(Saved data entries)

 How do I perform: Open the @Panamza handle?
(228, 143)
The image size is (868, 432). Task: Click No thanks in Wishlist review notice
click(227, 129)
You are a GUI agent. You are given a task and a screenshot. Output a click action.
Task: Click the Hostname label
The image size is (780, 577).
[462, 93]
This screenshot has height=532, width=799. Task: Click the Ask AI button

Work to be completed: Output only the lines from the one that contains "Task: Click the Hostname label" through the last line of the data above, each restated exactly.

Exercise solution:
Task: Click the Hostname label
The image size is (780, 577).
[462, 93]
This screenshot has height=532, width=799. Task: Click the Ask AI button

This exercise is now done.